Task:
Could you update the records from the line that contains "This screenshot has" through the end, replacing "column header" with "column heading" and keeping everything else the same? Leave the pictures out of your answer.

Records about locating elements on screens
"""

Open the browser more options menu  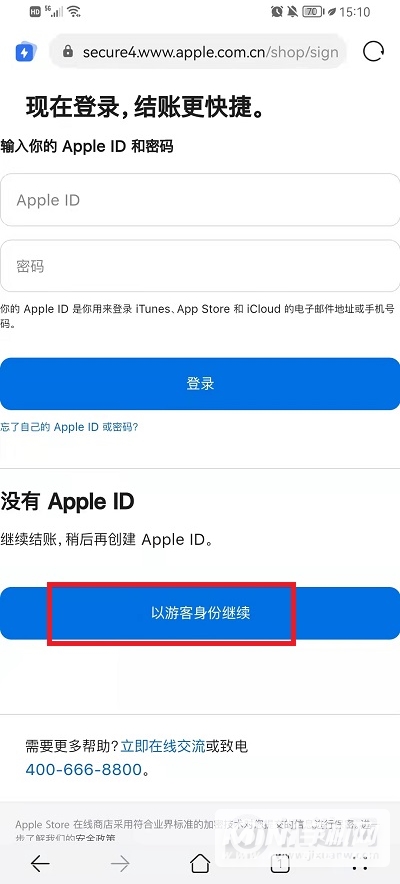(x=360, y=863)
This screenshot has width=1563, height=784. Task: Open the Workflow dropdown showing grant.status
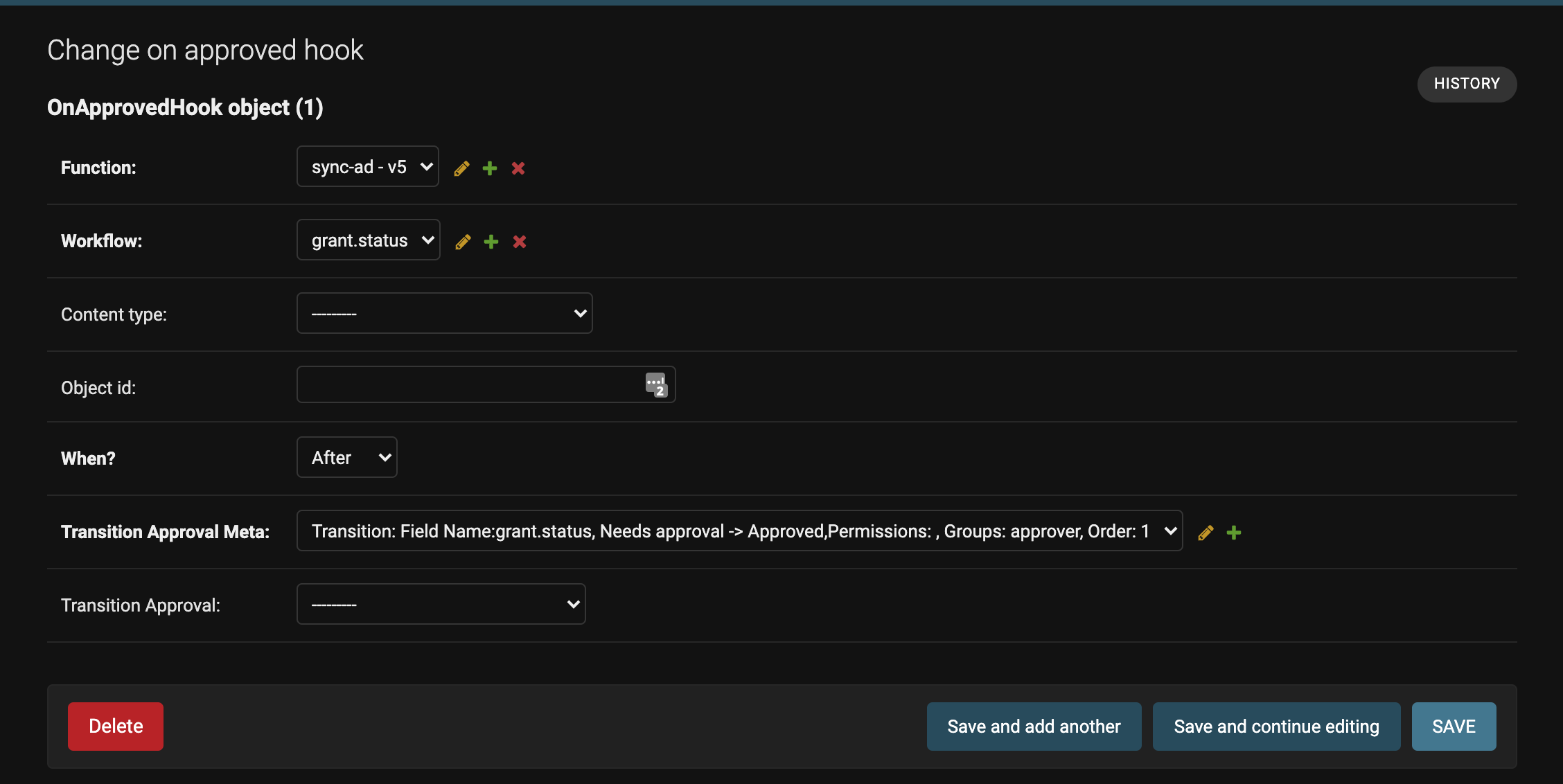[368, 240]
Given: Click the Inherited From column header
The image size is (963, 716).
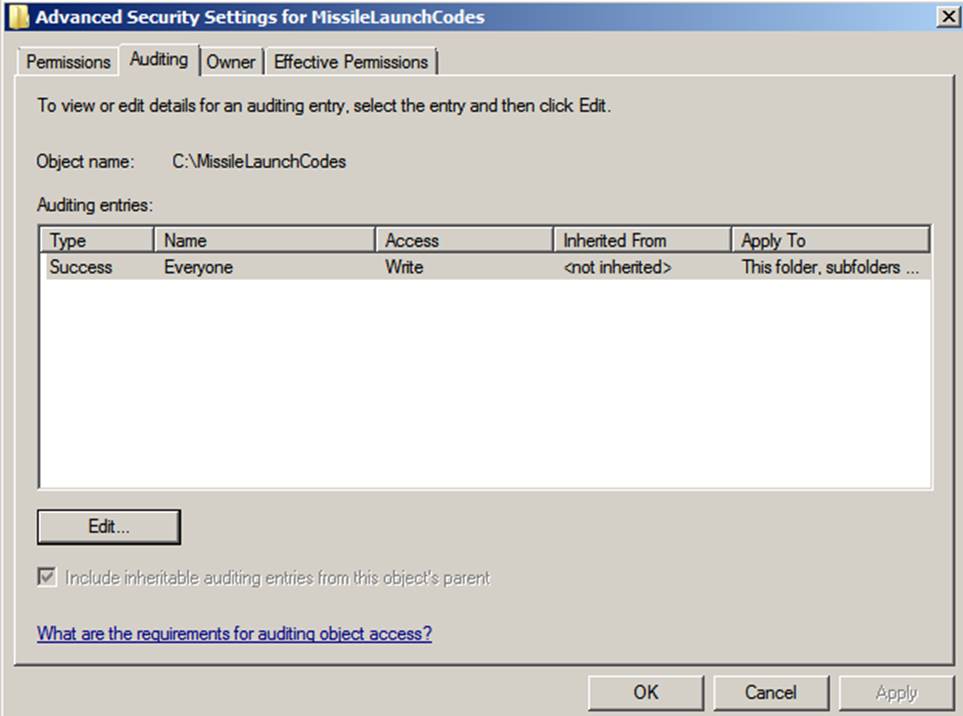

"""

Complete answer:
This screenshot has width=1563, height=784. Task: Open the Workflow dropdown showing grant.status
[368, 240]
Given: Click the Inherited From column heading
The image size is (963, 716).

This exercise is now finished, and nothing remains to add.